Women only make up 17 percent of Congress, but there was a moment over the summer when they threatened to occupy 100 percent of Emily Nemens’s apartment. The 29-year-old artist behind Women of the 112th, Nemens spent a year and a half painting smiling, six-by-six-inch watercolor portraits of the United States’ 94 female representatives and senators (including two who resigned), resulting in 47 feet of democratically elected X chromosomes.
“At a certain point, I ran out of flat space in my apartment to lay them all out,” Nemens told the Cut when we reached her by phone this week.
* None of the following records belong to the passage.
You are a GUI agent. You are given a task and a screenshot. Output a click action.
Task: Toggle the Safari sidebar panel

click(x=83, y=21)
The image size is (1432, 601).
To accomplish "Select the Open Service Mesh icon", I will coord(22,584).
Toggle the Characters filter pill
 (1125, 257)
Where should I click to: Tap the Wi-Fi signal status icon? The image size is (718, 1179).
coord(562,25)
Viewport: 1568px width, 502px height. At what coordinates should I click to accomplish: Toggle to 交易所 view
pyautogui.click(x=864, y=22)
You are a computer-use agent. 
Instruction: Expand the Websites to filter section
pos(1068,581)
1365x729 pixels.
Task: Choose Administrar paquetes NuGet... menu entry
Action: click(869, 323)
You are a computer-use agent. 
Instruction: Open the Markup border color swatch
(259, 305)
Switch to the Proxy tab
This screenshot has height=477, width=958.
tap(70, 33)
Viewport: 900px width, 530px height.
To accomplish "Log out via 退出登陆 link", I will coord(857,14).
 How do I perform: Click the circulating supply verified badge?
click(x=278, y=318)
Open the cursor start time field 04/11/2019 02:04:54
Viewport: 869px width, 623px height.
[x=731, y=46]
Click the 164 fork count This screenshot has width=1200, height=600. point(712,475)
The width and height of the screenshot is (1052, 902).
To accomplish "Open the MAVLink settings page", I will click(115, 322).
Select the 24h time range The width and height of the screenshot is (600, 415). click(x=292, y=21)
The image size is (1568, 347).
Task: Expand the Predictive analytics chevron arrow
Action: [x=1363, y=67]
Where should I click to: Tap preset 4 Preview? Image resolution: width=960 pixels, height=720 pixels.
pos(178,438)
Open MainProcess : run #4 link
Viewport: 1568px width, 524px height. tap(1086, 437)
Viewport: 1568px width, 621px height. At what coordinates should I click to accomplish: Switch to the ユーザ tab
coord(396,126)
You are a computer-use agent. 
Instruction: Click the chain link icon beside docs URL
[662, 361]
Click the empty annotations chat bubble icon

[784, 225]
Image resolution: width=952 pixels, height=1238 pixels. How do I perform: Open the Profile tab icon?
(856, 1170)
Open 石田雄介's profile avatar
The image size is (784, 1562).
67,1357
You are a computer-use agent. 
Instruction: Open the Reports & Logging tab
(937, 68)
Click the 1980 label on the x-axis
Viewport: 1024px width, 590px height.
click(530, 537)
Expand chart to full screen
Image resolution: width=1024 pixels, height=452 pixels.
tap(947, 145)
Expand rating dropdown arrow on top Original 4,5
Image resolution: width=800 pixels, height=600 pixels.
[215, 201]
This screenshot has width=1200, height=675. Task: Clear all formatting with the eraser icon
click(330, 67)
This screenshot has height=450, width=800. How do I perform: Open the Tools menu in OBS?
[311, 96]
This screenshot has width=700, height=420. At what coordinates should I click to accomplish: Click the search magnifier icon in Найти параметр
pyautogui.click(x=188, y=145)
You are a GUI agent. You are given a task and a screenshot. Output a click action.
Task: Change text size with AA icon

An MFA candidate in creative writing at Louisiana State University, Nemens raced to complete the project before election season, painting tiny blazers and pearls ten to twelve hours a day for most of June.
“I like working in sequence,” Nemens said, “I didn’t like drawing little boxes so much as related images that tell a narrative, but not necessarily as strictly as a comic book.” With series of Elvis Presley and an omnivorous mouth under her belt, Nemens turned to Capitol Hill just as the Republican primary was heating up and Michele Bachmann appeared on the national stage.
“I was like, This is interesting, she looks crazy,” Nemens recalled. “Especially during the debates with the makeup and the hair.”
Nemens shared ten images of female legislators with us; the rest are available at her website. If you happen to be passing through Atlanta, Georgia, in October, you can see them blown up really big thanks to Billboard Art Project, and look out for male politicians next. Nemens told Tumblr’s Storyboard that she’s drawn to the purples and pinks in older male politicians’ complexions.